## WHAT TO WORK ON
Reproduce the listing that follows in full. Omit its images.

## RECORDS

——

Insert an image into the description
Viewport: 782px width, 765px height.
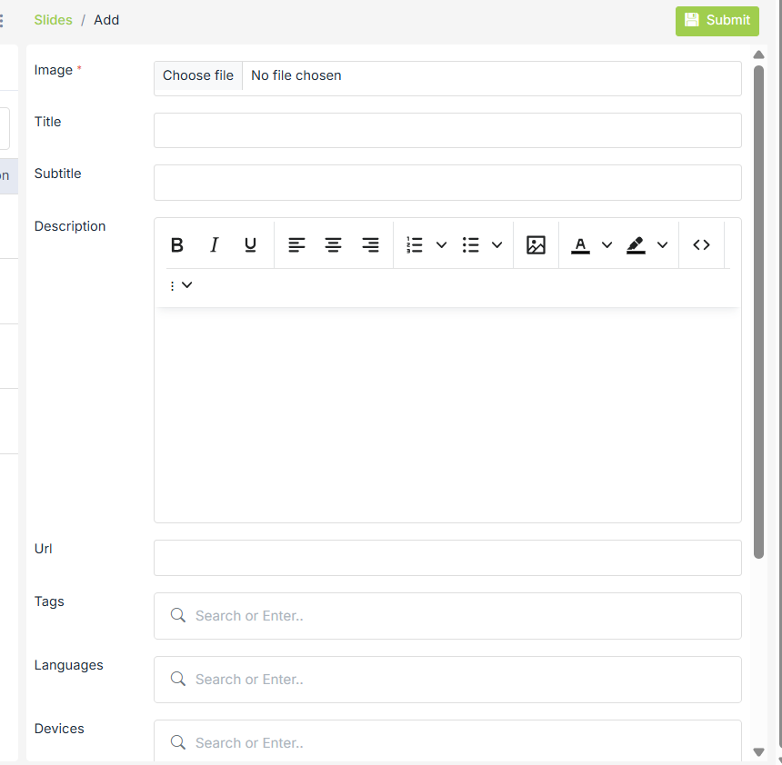536,244
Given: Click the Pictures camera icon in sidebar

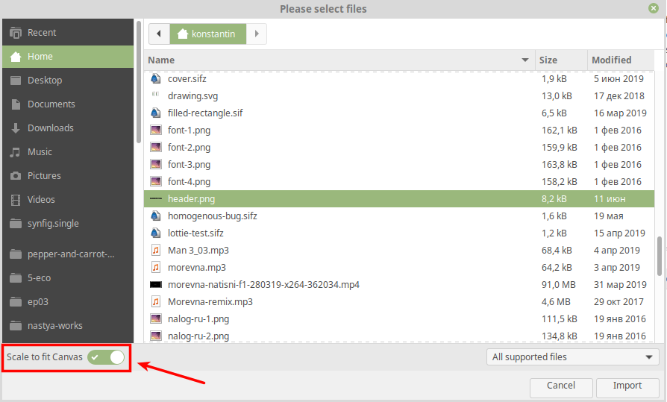Looking at the screenshot, I should [15, 176].
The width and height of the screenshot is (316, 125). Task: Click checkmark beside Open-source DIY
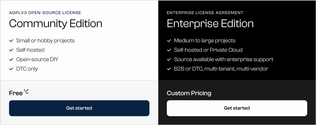11,59
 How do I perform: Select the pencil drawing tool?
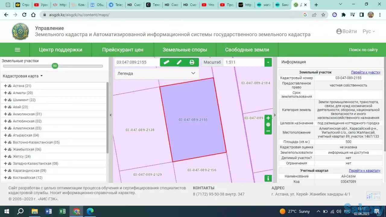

——

## RESULT OF THIS EXERCISE
Insert an image into the description
Viewport: 782px width, 765px height.
536,244
Given: Click the Pictures camera icon in sidebar

Looking at the screenshot, I should [15, 176].
The width and height of the screenshot is (316, 125). Task: Click checkmark beside Open-source DIY
11,59
 How do I perform: Select the pencil drawing tool?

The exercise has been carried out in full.